# Gcc Scomparse o Disinstallate HELP!!!REINSTALLAZIONE TOTALE

## Scorpionibm

Ragazzi ho un problema al quanto strano...

Oggi le mie gcc sono scomparse ... il mio computer nn è che nn le riconosce più ma dice che nn ci sono.

In effetti andando a controllare nelle cartelle sembrano essere scomparse...

Questo ha fatto si che l'interfaccia grafica (almeno credo) nn parte +.

Se provo a dare un EMERGE GCC mi da un errore di compilazione...

Ho provato a vedere se sul cd ci sono pacchetti precompilati delle gcc...ma senza esito positivo. 

Quando provo a lanciare un emerge gcc mi da errore di RUN CONFIGURE.

Se provo invece a lanciare qualsiasi altro emerge come per esempio EMERGE LIBTOOL mi da errore di ECONF.

Qualcuno avrebbe qualche idea da darmi? ce un metodo per reistallare le gcc?

o devo rifare tutto da capo???

Grazie MilleLast edited by Scorpionibm on Wed Mar 16, 2005 2:04 pm; edited 2 times in total

----------

## fedeliallalinea

Prova a vedere qua http://dev.gentoo.org/~avenj/bins/

----------

## Scorpionibm

Quindi ora basta che installo il pacchetto precompilato?

Come faccio a dire al Portage di usare il pacchetto sul cd???

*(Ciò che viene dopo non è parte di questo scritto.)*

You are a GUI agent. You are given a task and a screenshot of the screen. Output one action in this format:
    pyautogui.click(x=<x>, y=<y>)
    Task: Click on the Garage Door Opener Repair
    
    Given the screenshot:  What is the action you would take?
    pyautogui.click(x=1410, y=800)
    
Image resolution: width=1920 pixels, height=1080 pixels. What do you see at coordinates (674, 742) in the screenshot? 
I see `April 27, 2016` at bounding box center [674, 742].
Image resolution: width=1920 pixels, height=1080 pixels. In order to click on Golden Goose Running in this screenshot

ho provato a fare la procedura come da manuale ma nn va

Potreste aiutarmi?

Grazie

----------

## gutter

Hai usato lo switch -k?

----------

## Scorpionibm

Si ho provato anche a fare -k ma niente.

Mi dice che nn ce un ebuild specifico (o qualcosa del genere).

Quando do il comando GCC mi dice che non esiste o che il profilo è incorretto...xò ho gia controllato il profilo ma niente.

Ho provato a mettere su cd sempre quel file gcc-3.3.3.tbz2 e a fare l'emerge con i paramentri -k -K impostando bene il nome del file ma nn mi va nn riesce a trovarlo.

Ho anche provato a copiarlo su disco ma niente

Mi da sempre errore di ebuild 

x favore aiutatemi

Grazie

----------

## gutter

Mi puoi postare l'errore che ti da quando provi ad emergere una qualsiasi pacchetto?

Hai provato ad usare gcc-config?

----------

## Scorpionibm

Allora quando prova a fare ad esempio emerge gcc mi dice dopo avere decompresso 

il file e dopo aver applicato numerose pach con esito positivo

mi dice

*** This configuration is not supported in the following subdirectories: 

target-libffi target-boehm-gc target-zlib target-libjava zlib fastjar 

target-libobjc 

	(any other directories should still work fine.)

gcc-config error:Could not run/locate "gcc"

***The command 'gcc -o conftest   conftest.c' failed.

***You must set the environment variable CC to a working compiler.

!!!Error: sys-devel/gcc-3.4.3.20050110 failed.

!!!Function gcc_do_configure, Line 1093, Exitcode 1

!!!failed to run configure

!!!If you need support, post the topmost build error, NOT this status message.

Poi ad esempio se lancio il comando emerge libtool mi dice

!!!ERROR: sys-devel/libtool-1.5.14 failed 

!!!Function econf, Line 485 Exitcode 0

!!!econf failed

!!!If you need support, post the topmost build error, NOT this status message.

quando invece provo a dare l'emerge del pacchetto binario con il comando 

emerge -k =gcc-3.3.3 mi dice 

Calculating dependencie

emerge : there are no ebuilds to satisfy "=gcc-3.3.3" 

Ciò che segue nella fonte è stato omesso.